El Aston Martin Virage, primero bajo la forma de cupé y luego, desde 1992, como cabriolet denominado con el pomposo nombre de Volante, salío de los nobles establecimientos de ladrillo rojo de Newport Pagnell desde 1989. Aston Martin consiguió un doble proposito por un lado continuar la tradición del motor V8 y sustituir al veterano AM V8. Desde la presentación del Virage en el Salón del automóvil de Londres de 1988, el coche fue descubierto, al son de las trompetas, por Su Majestad Isabel II. y cuando el motor V8 de 5,3 litros fue puesto en marcha, otros sonidos, diferentes pero todos melodiosos, resonaron en los oídos de los invitados. Una caballería de 330 caballos lleva al Virage -de casi 2 toneladas- a los 255 km/h. El grupo de cuatro válvulas por cilindro se propone tanto la versión abierta como cerrada del Virage, en versión Turbo desarrollaba 500 CV.
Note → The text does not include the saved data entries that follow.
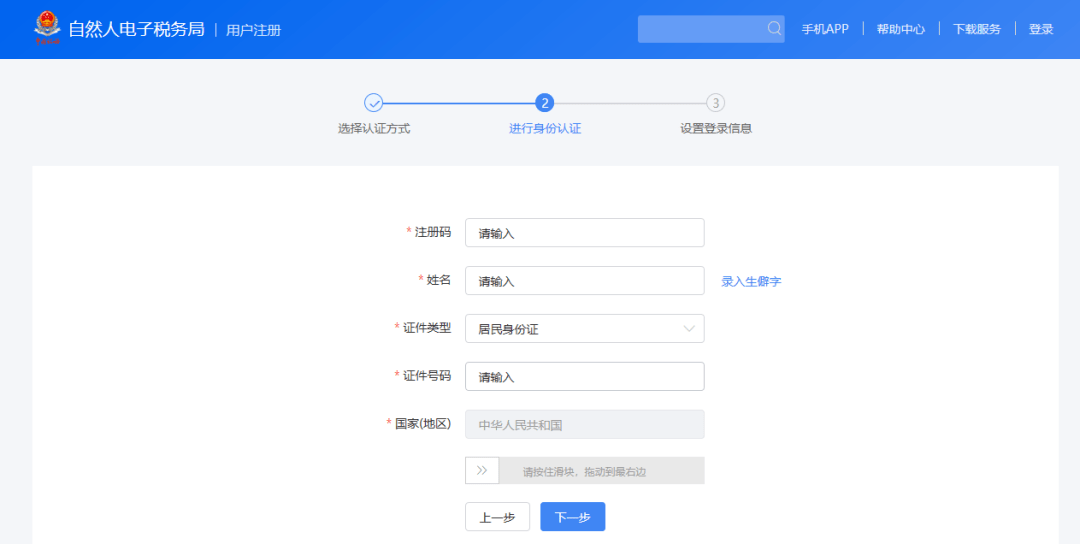Click the 录入生僻字 link

[x=751, y=281]
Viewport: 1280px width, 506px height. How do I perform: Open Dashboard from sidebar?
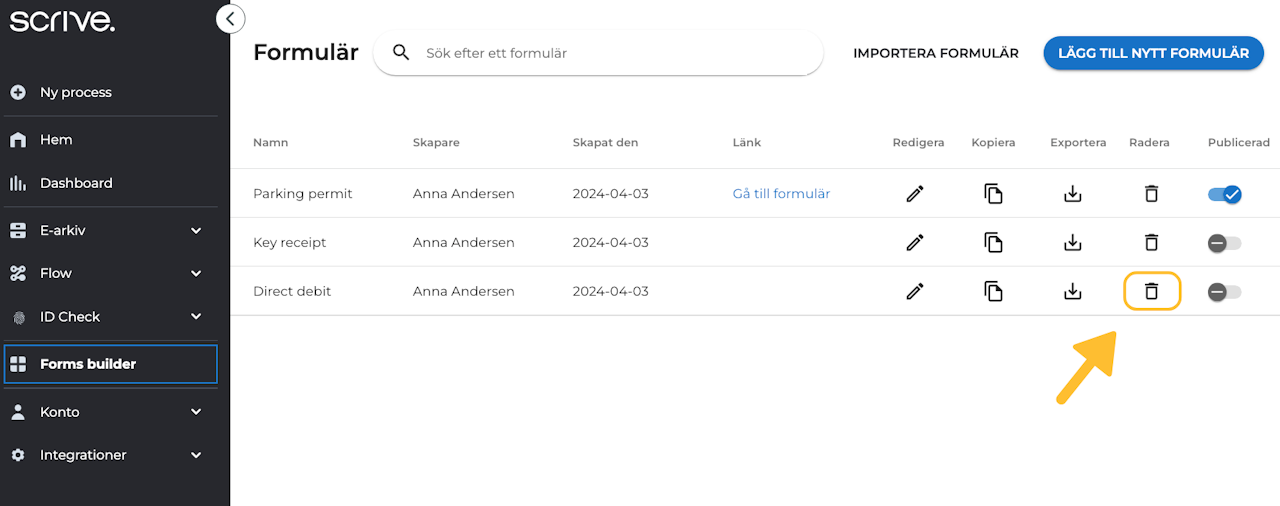(x=76, y=183)
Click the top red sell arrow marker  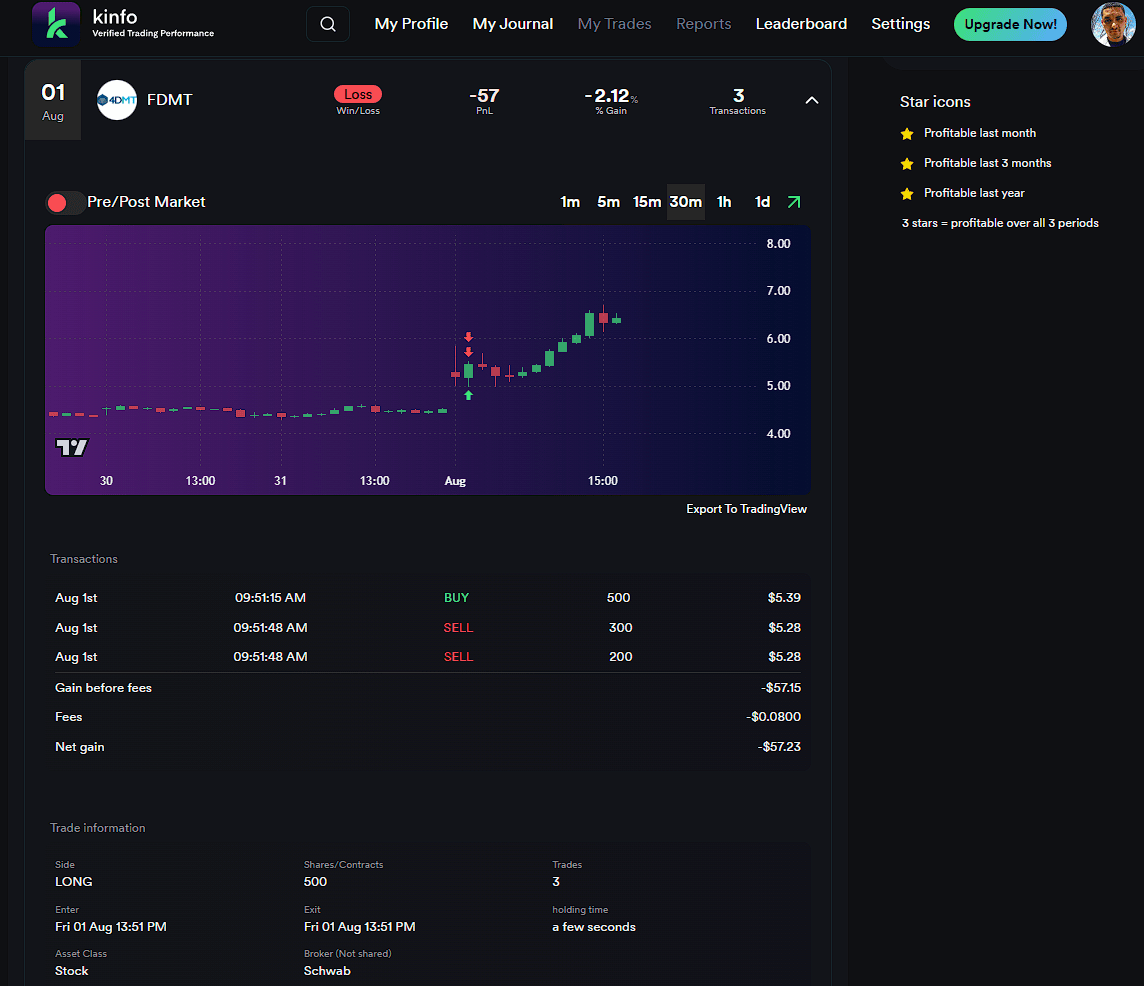coord(468,337)
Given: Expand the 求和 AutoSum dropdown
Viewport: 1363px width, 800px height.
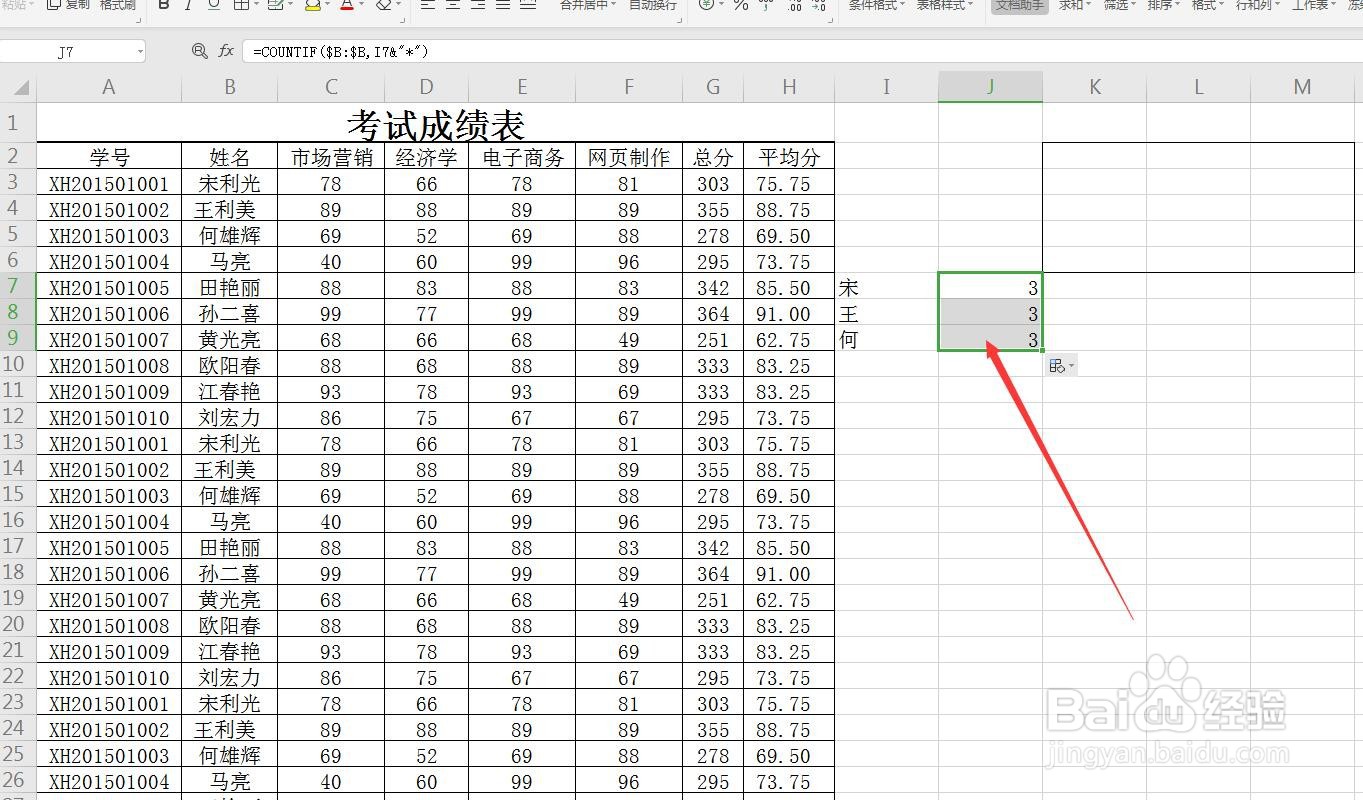Looking at the screenshot, I should pyautogui.click(x=1088, y=8).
Si surgiera un problema, una pequeña placa de cobre, fija a la tapa de las válvulas, permitía identificar al mecánico responsable y pedirle explicaciones. El embrague exige una pierna musculosa y la caja ZF de cinco velocidades pide cierta fuerza en los puños. El chasis, con
ruedas delanteras sujetas por dobles triángulos y el eje trasero De Dion es más bien de estilo «deportivo-confortable». Y esta construcción, por otra parte conservadora, recurre a un sistema electrónico de reglage de la fuerza de frenado.

Lujoso Interior de un Aston Martin Virage

El Aston Martin Virage fue el primer producto desarrollado integramente por Ford, tras adquirir la marca en 1987, el Virage no estaba a la altura del modelo que sustituia, como curiosidad, los faros traseros procedian del Volkswagen Santana, mientras que las delanteras eran del Audi 100. Su interior era uno de los más lujosos de la época forrado en cuero y madera de nogal. Se mantuvo a la venta hasta bien entrado los años noventa, incluyendose algun que otro restiling.